■ **EXTRACT PROVIDED**:

I did the first question by the mod7-mod5 method. 2023≡23-2 mod 7, since 7|1001, and 7|21, so I can simply ignore 7 and focus on 5. Then 3^3=27, so the answer is congruent to 2 mod 5 and 0 mod 7, which is obviously 7.
Basically the way I did it as well. Only thing I did different was how to figure out that 7|2023: Obviously 7|2100, so 2023≡-77 mod 7, and since 7|77, we're done.
Puzzle, how can you get the Lorentz factor for any percentage of light speed using simple geometry? My solution, draw a 90 degree angle with the vertical side being 1 unit long and representing the speed of light, and the horizontal line extending as far as required when I describe the next steps.
Draw a half circle from the top to the bottom of the vertical line, ie, center of the half circle being at the center of the line. Now choose whatever percentage of light speed you want to find the Lorentz factor for and mark a point on the vertical line that percentage of the distance up from the bottom end where it joins the horizontal line, ie, 0.5 light speed would be marked at 0.5 unit up.
Next draw a quarter circle between that mark and the horizontal line, ie, centered at the intersection of the vertical and horizontal lines. Now you will have the half circle and quarter circle intersecting at a center point.
Next draw a line from the top of the vertical line through the intersection point just described and extend it until it intersects the horizontal line. The length of that line will be the Lorentz factor for the chosen percentage of light speed. The procedure is ridiculously simple and entirely accurate. You would need to use a geometry drawing (CAD) program, of course, to get accurate results.

■ **GIVEN REQUEST**: Retype, without any change, the passage in the forum thread above that opens with the words containing "Draw a half" and closes with "0.5 unit up.".

■ **MATERIAL PROVIDED**:
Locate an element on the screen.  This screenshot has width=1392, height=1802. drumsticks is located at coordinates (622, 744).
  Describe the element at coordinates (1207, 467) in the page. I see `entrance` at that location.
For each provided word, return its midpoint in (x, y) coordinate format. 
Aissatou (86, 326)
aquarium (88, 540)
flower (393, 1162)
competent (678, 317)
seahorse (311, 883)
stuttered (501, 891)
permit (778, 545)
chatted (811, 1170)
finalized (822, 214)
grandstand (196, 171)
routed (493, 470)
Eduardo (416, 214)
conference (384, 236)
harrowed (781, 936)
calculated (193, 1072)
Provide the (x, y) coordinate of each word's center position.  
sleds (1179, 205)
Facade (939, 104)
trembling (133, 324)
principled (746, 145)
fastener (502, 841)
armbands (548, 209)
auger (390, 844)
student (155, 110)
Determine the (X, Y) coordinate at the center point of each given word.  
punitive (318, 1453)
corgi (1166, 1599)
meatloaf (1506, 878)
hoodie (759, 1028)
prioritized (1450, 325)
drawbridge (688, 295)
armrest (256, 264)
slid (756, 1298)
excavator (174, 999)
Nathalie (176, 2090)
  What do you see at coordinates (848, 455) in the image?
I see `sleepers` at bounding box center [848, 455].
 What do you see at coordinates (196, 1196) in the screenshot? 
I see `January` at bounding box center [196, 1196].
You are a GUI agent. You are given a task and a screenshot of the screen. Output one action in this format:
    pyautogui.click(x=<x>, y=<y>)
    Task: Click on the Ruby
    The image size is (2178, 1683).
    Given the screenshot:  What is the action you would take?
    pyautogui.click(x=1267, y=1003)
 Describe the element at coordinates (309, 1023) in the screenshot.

■ **TASK SOLUTION**:
Draw a half circle from the top to the bottom of the vertical line, ie, center of the half circle being at the center of the line. Now choose whatever percentage of light speed you want to find the Lorentz factor for and mark a point on the vertical line that percentage of the distance up from the bottom end where it joins the horizontal line, ie, 0.5 light speed would be marked at 0.5 unit up.